4. <object> で SVG を使用する方法

以下の構文のコードを使用すれば、HTML の <object> 要素でもウェブページに SVG 画像を追加できます:

<object data="happy.svg" width="300" height="300"> </object>

object 要素によって用いられるリソースの URL を、data 属性を用いて指定します。この場合では SVG 画像を指定しています。

widthheight 属性を使用して、SVG 画像のサイズを指定します。

繰り返しになってしまいますが、以下のデモをご覧ください。 😃

<object> の使用は、SVG をサポートしているすべてのブラウザーでサポートされています。

5. <iframe> でSVG を使用する方法

この方法はお勧めしませんが、以下のデモで示すように、<iframe> を使用することでも SVG 画像を追加できます。

ただし、<iframe> を管理するのは難しく、サイトの検索エンジン最適化 (SEO) に、悪影響を与える可能性があることを忘れないようにしてください。

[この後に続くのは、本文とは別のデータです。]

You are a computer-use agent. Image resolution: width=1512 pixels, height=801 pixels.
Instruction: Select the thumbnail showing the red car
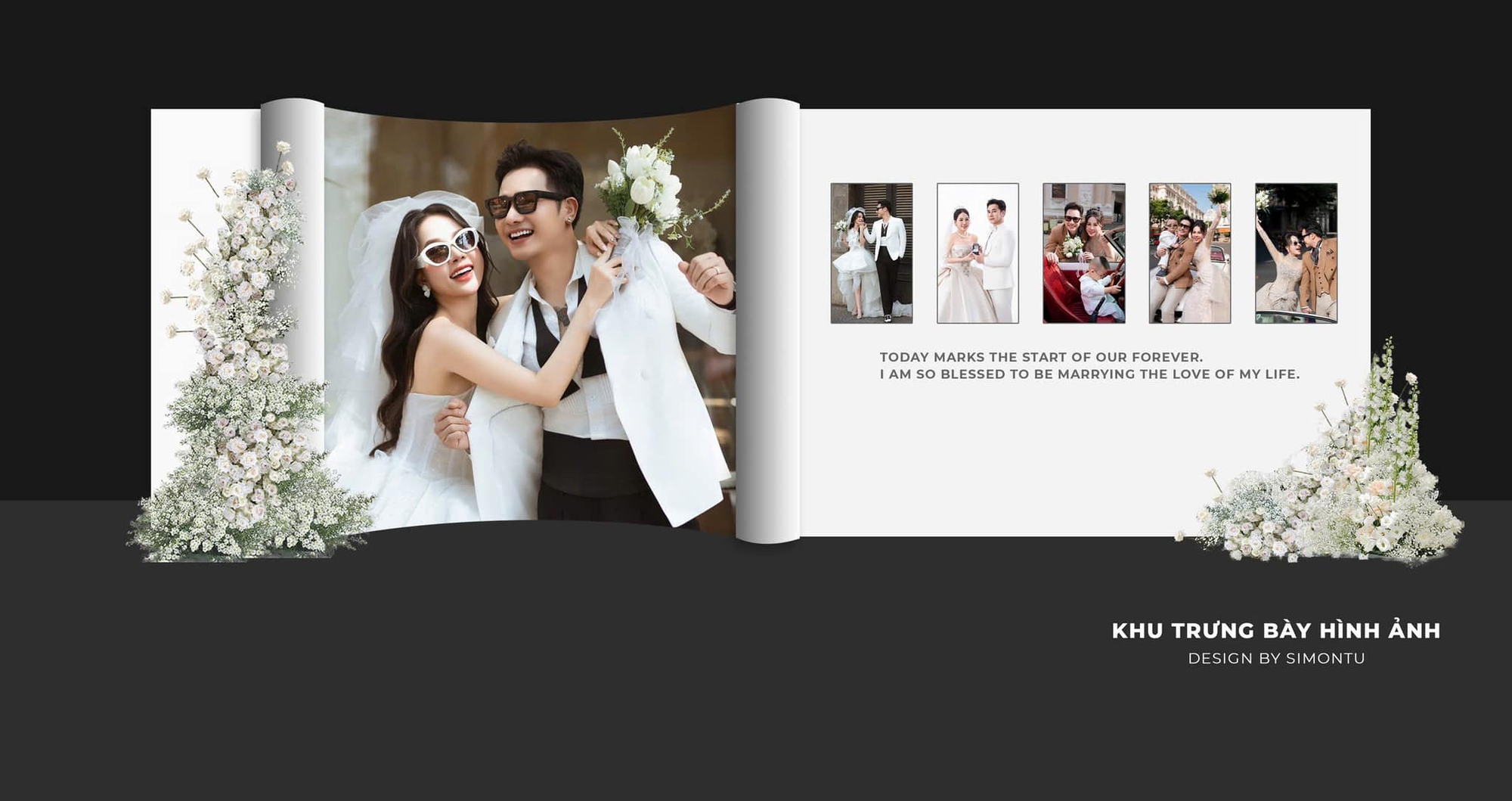click(1083, 253)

また、<iframe> を使用して追加された SVG 画像は拡張性を失い、Scalable Vector Graphics という名前の中の、Scalable (拡張性がある) という性質をくつがえしてしまします。

6. <embed> で SVG を使用する方法

HTML の <embed> 要素は、SVG 画像を HTML と CSS で使用する、これまでとは別の方法であり、次の構文を使用します: <embed src="happy.svg" />

しかし、この方法にも制限があることを忘れないでください。MDN によると、ほとんどのモダンなブラウザーは、プラグインに対するサポートを非推奨にして削除しています。これは、普通のユーザーのブラウザー上で、ご自身のサイトを操作できるようにしたい場合は、<embed> に依存することは一般的に賢明ではないことを意味しています。

以下のデモで、HTML の <embed> 要素を使用して SVG 画像を追加しています。

結論

CSS と HTML で SVG 画像を使用する、さまざまな方法について学ぶことができたと思います。このことが、SVG 画像をウェブサイトへ追加する際に、適切な方法を選ぶことができるように、うまく案内してくれます。